• _What you need to do_
Print all of the data exactly as written.

---

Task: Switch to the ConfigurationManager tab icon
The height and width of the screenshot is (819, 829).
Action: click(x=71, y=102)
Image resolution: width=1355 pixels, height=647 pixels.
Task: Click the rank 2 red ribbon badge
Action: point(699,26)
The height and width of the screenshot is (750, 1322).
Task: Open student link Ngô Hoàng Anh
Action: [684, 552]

---

• _Solution for this problem_
Task: Switch to the ConfigurationManager tab icon
The height and width of the screenshot is (819, 829).
Action: click(x=71, y=102)
Image resolution: width=1355 pixels, height=647 pixels.
Task: Click the rank 2 red ribbon badge
Action: point(699,26)
The height and width of the screenshot is (750, 1322).
Task: Open student link Ngô Hoàng Anh
Action: [684, 552]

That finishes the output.